47D. M.— Je ne me situe pas par rapport à la mode, c’est plutôt la mode qui me situe. Je suis une adresse. La mode du cheveu est très éclectique. Je ne me positionne pas par rapport à la mode mais par rapport au cheveu. J’ai fait deux, trois innovations dans ma carrière. Mais fondamentalement on fait partie d’un métier et donc on participe tous à la création. Sauf pour les pointes roses !

48LCD — Les femmes préfèrent-elles que lorsqu’elles sortent de chez le coiffeur, ça se voie ou ça ne se voie pas ?

49D. M.— Beaucoup veulent que ça se voie, même si elles nomment cela « plus naturel ».

Entre voile et gêne

50LCD — Vous dites qu’un coiffeur doit être cultivé, en prise avec le discours du monde, vous utilisez les termes de préraphaélite, hitchcockien…
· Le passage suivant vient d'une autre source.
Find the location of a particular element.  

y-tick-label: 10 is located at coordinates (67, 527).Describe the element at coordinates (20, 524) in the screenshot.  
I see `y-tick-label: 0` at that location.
51D. M. — J’ai cinquante ans et quand je parle avec une assistante qui en a dix-sept, qui ne sait pas qui est Alfred Hitchcock, ça me dérange. Alors, j’interprète et dis « à la manière Beyoncé ». Car la beauté est référencée, cataloguée, selon les époques. Ces images références permettent de ne pas avoir à expliquer, la couleur, la longueur, le mouvement, la qualité de la lumière, la couleur vénitienne… Botticelli, Raphaël, Hitchcock, Tippi Hedren, Marilyn, Ava Gardner, on sait tout de suite de quoi il s’agit. Ava Gardner par exemple a souvent changé, elle n’avait pas de signature, mais elle avait une mèche derrière l’oreille, un volume ici, et une hauteur là. Elle ne portait jamais les cheveux en avant, c’était toujours ouvert. On pourrait dire d’ailleurs qu’il y a deux genres de personnes, celles qui se cachent et celles qui se montrent. Celles qui disent « derrière mes cheveux, vous ne me verrez pas ». Mieux vaut les couper à sec parce que, quand le peigne est mouillé, on voit la peau et elles n’aiment pas ça. Il y a celles qui, au contraire, ne supportent pas d’avoir les cheveux dans la figure. Rien ne doit les gêner. Ce sont souvent des femmes à chignon, à queue de cheval ou à cheveux très courts qu’elles plaquent en arrière. Les créations sont alors plus compliquées. Il faut travailler l’image de la nuque.

52J’appartiens à cette deuxième catégorie. Quand à la piscine, j’ai les cheveux sur le front, ça me rend fou. Je n’aime pas avoir des cheveux, c’est tout. J’aime avoir les cheveux courts, ne pas avoir à me coiffer.

Notes

  • [1]
    La chatte sur un toit brûlant, film réalisé par Richard Brooks en 1958.
  • [2]
    Cléopâtre, film réalisé par Joseph L. Mankiewicz en 1963.